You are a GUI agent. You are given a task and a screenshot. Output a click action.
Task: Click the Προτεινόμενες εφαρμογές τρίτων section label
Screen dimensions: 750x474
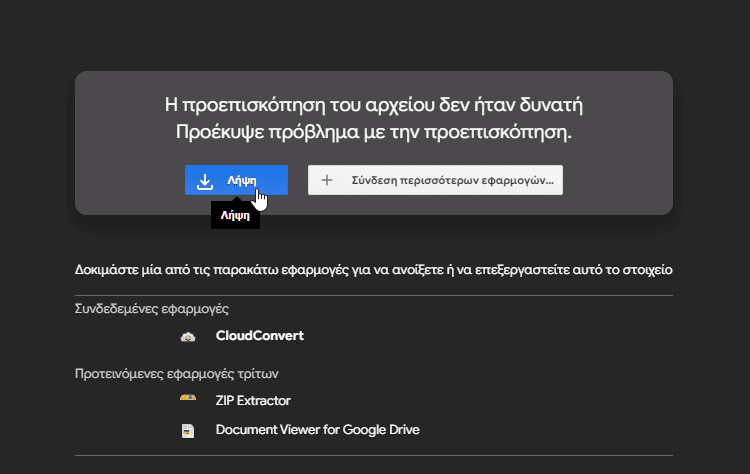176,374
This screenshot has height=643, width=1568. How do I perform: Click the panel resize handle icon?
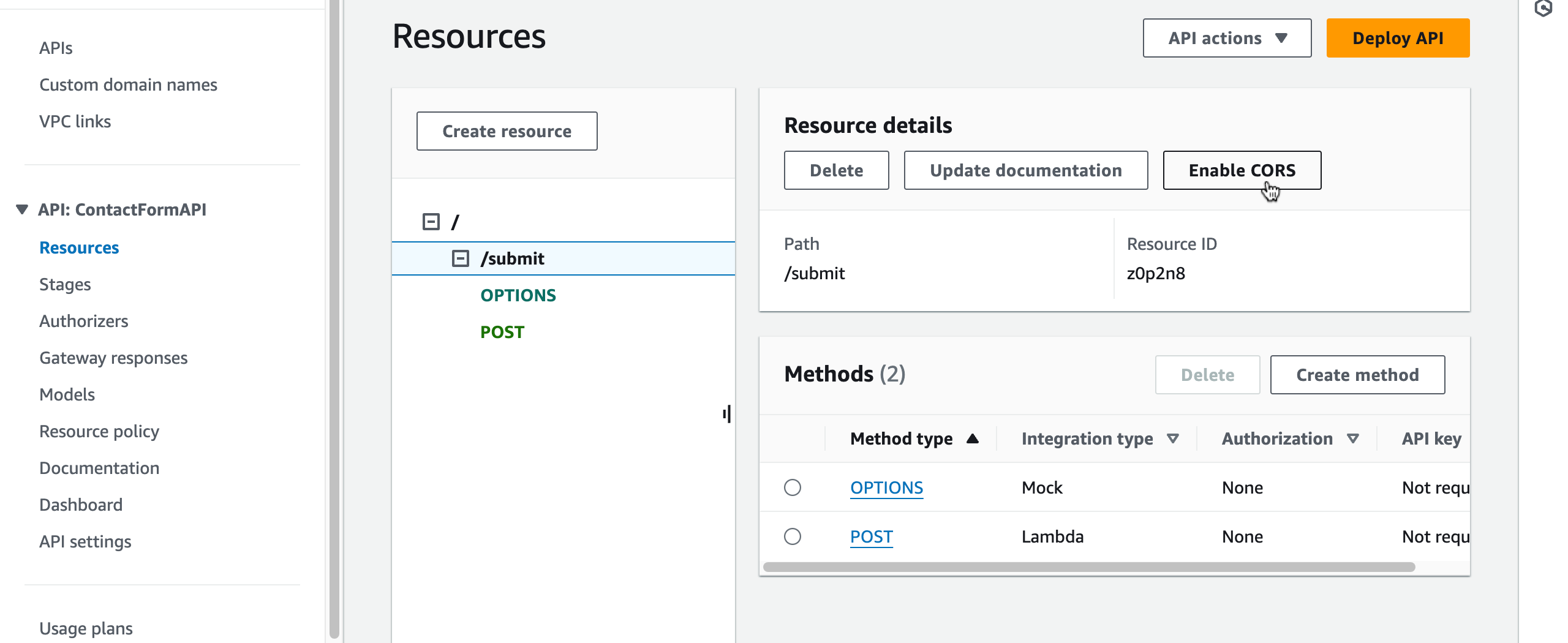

▶ **What the exercise asks**
All lines in the data that contain the word "screenshot" should be copied.

▶ **The completed task**
You are a GUI agent. You are given a task and a screenshot. Output a click action.
This screenshot has height=643, width=1568. How do I perform: Click the panel resize handle icon?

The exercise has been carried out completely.